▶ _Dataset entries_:
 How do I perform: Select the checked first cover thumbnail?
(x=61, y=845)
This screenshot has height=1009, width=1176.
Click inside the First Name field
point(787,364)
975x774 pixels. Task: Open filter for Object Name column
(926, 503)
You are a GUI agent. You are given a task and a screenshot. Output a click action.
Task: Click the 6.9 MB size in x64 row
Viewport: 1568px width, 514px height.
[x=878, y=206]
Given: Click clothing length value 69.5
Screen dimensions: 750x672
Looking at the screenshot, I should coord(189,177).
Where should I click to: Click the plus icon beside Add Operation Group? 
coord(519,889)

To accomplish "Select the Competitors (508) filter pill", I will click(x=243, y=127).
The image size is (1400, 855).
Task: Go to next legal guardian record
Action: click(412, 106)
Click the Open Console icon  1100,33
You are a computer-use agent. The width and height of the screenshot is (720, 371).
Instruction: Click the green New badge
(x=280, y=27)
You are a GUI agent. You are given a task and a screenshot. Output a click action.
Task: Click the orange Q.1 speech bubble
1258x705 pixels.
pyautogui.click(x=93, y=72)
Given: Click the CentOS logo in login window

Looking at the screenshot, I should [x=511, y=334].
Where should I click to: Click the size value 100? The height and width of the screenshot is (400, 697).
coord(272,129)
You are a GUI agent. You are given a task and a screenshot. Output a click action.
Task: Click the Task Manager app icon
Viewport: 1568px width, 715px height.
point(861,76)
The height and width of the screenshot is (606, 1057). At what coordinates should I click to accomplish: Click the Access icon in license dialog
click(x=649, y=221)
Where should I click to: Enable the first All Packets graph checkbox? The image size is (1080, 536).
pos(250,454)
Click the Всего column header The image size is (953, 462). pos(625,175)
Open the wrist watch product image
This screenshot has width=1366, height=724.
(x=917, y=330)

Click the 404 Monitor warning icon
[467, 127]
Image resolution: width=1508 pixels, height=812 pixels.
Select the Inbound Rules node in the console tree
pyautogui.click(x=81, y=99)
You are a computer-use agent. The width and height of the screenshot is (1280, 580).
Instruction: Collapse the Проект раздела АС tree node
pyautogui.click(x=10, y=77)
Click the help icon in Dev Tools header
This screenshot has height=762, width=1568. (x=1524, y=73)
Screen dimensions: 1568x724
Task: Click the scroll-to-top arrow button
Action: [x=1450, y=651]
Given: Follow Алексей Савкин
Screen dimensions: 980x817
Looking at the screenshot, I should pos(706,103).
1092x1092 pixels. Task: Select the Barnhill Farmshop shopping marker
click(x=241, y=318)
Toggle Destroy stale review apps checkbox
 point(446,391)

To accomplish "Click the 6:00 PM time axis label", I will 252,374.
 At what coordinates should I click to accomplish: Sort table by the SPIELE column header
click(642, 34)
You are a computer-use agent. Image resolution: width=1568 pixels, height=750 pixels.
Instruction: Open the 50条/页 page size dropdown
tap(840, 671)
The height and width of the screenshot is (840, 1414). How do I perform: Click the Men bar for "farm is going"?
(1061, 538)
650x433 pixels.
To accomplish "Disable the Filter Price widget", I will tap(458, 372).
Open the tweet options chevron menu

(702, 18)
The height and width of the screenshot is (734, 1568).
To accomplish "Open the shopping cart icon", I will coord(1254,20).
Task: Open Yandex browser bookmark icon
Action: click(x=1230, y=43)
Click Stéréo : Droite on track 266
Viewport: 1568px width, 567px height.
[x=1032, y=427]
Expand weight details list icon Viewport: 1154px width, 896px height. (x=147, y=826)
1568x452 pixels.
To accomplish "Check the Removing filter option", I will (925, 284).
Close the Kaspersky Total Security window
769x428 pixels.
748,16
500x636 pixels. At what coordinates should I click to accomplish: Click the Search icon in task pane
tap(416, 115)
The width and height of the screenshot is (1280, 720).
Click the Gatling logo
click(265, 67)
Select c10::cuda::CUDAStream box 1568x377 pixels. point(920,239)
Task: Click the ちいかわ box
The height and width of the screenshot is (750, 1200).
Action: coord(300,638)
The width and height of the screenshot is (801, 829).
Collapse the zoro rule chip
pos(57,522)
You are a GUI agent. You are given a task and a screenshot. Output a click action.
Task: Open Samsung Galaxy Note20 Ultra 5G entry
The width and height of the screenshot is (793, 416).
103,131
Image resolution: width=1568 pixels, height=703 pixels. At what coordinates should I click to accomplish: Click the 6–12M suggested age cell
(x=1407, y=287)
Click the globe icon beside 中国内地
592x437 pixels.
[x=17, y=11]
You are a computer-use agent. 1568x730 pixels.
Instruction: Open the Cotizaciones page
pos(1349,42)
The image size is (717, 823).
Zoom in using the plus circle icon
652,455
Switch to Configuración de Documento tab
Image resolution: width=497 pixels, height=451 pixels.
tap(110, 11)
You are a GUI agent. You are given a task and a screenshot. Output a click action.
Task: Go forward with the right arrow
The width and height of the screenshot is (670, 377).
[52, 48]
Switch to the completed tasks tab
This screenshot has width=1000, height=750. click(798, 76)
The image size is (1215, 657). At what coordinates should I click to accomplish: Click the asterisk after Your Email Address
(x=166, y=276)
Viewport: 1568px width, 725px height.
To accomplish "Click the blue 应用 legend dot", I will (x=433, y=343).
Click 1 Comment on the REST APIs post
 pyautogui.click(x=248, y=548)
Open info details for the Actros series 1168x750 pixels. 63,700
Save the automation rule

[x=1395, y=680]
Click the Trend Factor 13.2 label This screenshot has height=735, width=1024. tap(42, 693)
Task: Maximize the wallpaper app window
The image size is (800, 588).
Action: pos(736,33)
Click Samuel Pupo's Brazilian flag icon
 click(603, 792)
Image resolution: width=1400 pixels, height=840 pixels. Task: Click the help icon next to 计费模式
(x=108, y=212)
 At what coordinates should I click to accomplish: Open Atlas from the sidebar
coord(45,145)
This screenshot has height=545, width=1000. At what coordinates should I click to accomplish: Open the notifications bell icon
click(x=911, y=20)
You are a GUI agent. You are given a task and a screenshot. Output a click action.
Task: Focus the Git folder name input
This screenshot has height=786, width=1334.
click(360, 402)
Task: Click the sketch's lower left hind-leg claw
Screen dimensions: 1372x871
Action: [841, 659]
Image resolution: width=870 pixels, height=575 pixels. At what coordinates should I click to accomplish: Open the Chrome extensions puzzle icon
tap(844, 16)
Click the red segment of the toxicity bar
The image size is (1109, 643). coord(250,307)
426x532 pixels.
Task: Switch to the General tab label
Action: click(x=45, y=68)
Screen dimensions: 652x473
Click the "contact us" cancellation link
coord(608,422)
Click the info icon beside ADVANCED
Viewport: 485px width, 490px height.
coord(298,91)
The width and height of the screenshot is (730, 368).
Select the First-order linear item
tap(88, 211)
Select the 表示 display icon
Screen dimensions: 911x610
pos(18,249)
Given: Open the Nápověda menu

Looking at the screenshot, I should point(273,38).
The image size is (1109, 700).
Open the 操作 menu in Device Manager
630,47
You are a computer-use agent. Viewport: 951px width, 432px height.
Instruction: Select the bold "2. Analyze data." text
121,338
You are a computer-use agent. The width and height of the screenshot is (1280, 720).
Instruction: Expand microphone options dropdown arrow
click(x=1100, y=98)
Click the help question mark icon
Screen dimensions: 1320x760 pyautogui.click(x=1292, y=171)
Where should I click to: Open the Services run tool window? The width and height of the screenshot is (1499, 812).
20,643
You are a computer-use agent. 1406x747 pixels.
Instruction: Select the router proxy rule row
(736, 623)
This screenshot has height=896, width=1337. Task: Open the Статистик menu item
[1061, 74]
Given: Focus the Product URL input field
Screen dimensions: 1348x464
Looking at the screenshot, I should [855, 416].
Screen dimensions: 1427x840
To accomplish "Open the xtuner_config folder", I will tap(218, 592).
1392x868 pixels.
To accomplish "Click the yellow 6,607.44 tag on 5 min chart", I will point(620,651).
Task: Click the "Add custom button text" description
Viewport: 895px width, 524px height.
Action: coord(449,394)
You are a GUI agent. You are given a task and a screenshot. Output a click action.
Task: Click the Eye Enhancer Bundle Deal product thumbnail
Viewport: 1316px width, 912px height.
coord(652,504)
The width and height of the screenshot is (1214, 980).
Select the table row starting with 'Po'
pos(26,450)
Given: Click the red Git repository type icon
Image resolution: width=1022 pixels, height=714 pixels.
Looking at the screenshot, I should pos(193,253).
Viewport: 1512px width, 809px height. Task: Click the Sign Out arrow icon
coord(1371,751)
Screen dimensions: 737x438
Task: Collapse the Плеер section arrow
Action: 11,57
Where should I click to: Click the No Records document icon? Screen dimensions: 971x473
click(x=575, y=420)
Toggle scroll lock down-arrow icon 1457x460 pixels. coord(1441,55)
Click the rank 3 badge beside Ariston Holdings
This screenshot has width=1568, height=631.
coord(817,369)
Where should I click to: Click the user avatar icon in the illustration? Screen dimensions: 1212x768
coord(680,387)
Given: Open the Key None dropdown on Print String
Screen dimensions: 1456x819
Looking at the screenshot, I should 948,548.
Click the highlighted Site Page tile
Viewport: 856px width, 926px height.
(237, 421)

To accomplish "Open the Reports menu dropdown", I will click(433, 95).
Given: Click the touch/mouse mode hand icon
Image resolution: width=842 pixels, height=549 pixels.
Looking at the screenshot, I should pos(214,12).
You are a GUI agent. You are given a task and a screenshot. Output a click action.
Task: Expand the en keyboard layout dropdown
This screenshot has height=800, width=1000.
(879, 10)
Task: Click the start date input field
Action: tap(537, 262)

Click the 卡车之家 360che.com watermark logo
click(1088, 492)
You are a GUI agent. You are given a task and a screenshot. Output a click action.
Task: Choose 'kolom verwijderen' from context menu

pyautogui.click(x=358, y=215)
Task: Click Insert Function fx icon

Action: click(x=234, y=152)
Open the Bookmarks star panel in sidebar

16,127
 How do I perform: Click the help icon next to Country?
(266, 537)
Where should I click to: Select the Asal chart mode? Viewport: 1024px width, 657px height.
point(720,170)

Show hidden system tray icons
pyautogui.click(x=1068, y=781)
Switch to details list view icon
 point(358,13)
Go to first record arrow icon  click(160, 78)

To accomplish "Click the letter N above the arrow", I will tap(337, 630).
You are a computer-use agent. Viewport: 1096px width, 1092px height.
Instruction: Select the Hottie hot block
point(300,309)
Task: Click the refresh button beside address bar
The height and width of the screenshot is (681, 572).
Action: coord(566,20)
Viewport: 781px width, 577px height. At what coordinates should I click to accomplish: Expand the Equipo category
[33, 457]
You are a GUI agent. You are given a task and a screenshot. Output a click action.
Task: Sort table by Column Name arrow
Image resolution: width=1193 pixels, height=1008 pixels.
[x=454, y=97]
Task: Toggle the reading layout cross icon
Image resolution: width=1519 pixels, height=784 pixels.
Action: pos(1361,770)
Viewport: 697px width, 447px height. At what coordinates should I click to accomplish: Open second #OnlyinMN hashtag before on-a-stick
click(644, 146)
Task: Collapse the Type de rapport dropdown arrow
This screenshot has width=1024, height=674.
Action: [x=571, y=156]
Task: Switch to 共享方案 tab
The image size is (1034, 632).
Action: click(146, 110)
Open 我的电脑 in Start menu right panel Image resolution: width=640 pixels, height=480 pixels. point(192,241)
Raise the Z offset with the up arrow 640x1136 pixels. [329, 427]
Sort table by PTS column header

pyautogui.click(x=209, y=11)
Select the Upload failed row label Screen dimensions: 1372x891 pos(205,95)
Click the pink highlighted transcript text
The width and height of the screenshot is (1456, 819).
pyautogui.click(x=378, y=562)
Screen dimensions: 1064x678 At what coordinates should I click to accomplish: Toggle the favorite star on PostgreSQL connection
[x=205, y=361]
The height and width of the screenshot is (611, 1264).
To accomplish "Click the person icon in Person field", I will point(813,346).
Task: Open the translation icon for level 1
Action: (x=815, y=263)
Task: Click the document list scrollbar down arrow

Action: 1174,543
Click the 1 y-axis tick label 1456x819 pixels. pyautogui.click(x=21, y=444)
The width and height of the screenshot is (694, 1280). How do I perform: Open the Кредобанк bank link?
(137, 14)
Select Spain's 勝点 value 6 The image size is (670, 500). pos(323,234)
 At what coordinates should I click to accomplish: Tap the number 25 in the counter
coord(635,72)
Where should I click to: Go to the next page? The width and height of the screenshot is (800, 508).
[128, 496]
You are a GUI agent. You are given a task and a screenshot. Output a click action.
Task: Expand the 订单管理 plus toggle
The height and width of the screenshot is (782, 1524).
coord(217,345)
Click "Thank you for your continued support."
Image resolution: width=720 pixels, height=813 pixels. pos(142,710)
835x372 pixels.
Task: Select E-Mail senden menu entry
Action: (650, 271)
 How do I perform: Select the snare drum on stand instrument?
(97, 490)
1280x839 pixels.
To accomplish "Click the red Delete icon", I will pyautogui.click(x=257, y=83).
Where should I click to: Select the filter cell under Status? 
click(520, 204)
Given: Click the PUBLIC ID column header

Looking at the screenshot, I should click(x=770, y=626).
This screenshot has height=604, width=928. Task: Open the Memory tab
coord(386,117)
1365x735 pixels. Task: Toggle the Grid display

▶ _PROBLEM STATEMENT_:
Write out the lines again, starting with the line with "The height and width of the screenshot is (734, 1568)." and going on through the line with "[x=17, y=11]", and change "Gatling" to "Jenkins". Leave every other part of those lines as it is.

▶ _WRITTEN SOLUTION_:
The height and width of the screenshot is (734, 1568).
To accomplish "Open the shopping cart icon", I will coord(1254,20).
Task: Open Yandex browser bookmark icon
Action: click(x=1230, y=43)
Click Stéréo : Droite on track 266
Viewport: 1568px width, 567px height.
[x=1032, y=427]
Expand weight details list icon Viewport: 1154px width, 896px height. (x=147, y=826)
1568x452 pixels.
To accomplish "Check the Removing filter option", I will (925, 284).
Close the Kaspersky Total Security window
769x428 pixels.
748,16
500x636 pixels. At what coordinates should I click to accomplish: Click the Search icon in task pane
tap(416, 115)
The width and height of the screenshot is (1280, 720).
Click the Jenkins logo
click(265, 67)
Select c10::cuda::CUDAStream box 1568x377 pixels. point(920,239)
Task: Click the ちいかわ box
The height and width of the screenshot is (750, 1200).
Action: coord(300,638)
The width and height of the screenshot is (801, 829).
Collapse the zoro rule chip
pos(57,522)
You are a GUI agent. You are given a task and a screenshot. Output a click action.
Task: Open Samsung Galaxy Note20 Ultra 5G entry
The width and height of the screenshot is (793, 416).
103,131
Image resolution: width=1568 pixels, height=703 pixels. At what coordinates should I click to accomplish: Click the 6–12M suggested age cell
(x=1407, y=287)
Click the globe icon beside 中国内地
592x437 pixels.
[x=17, y=11]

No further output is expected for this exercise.